La grossa scultura, i cui crudeli dettagli risaltavano sinistramente illuminati dalle fiamme, rappresentava un gigantesco serpente, la bocca spalancata a mostrare le zanne aguzze e il collo inarcato come quello di un cigno, dotato di grosse ali piumate; Kinkaku non si spaventò, perchè sapeva bene che si trattava solo di un vecchio idolo pagano, e non era superstizioso.

Qualcosa di luccicante attirò la sua attenzione ladresca: un piccolo monile poggiato ai piedi sulla statua, che raffigurava lo stesso mostro, con squame di giada e rubini incastonati come occhi.

Dopo averlo baciato per la gioia, il bandito arraffò tutto quel che poteva afferrare e con le braccia piene di tesori barcollò fino all'uscita, salutati dall'euforico fratello minore.

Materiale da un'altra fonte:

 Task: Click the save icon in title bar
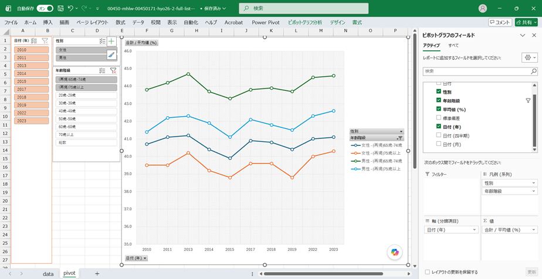click(61, 8)
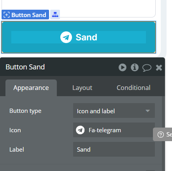Select the blue Button Sand element tag
The height and width of the screenshot is (171, 172).
[25, 15]
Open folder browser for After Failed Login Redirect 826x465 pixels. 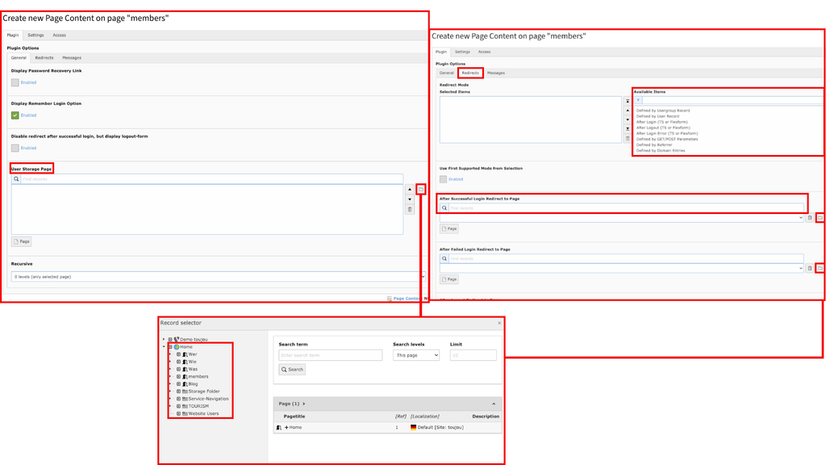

I due risero e scherzarono, pregustando la loro prossima ricchezza, e dopo che ebbero caricato tutto sul mulo che usavano per trasportare i bottini il maggiore tornò dentro, mentre il minore carezzava adorante il gingillo a forma di serpente che gli era appena stato regalato.

Ma non spaeva che contemporaneamente qualcosa di stregato stava avvenendo nella camera sepolcrale; volute di sottile fumo verdastro avevano cominciato ad aleggiare intorno alla statua, sempre più fitte, finchè dal fumo verde non emersero due occhi freddi e rossi come rubini.

Non appena Kinkaku tornò nella stanza rocciosa, si chinò subito a raccogliere altri gioielli; era tanto preso dell'avidità che non si accorse della massa sibilante che si ergeva sopra di lui.

D'improvviso vide riflesso in una maschera d'oro un terribile muso e si girò, il fiato mozzo.

Ginkaku, che sorvegliava il mulo, fu scosso da un improvviso: “Madre de Dios!” pronunciato dalla voce alterata e terrorizzata di suo fratello (fatto questo oltremodo inusuale), e non fece neanche in tempo ad avvicinarsi all'imboccatura del tunnel che suo l'altro ne uscì correndo e bianco in volto, le mani strette nervosamente attorno a un'ingombrante massa di gioielli.

El diablo! El diablo!” farfugliò in preda al terrore e cercò di caricare il fardello sul mulo che ragliava innervosito, ma subito entrambi si voltarono per vedere un rettile gigantesco che strisciava nelle tenebre, esponendosi sempre più alla luce del sole.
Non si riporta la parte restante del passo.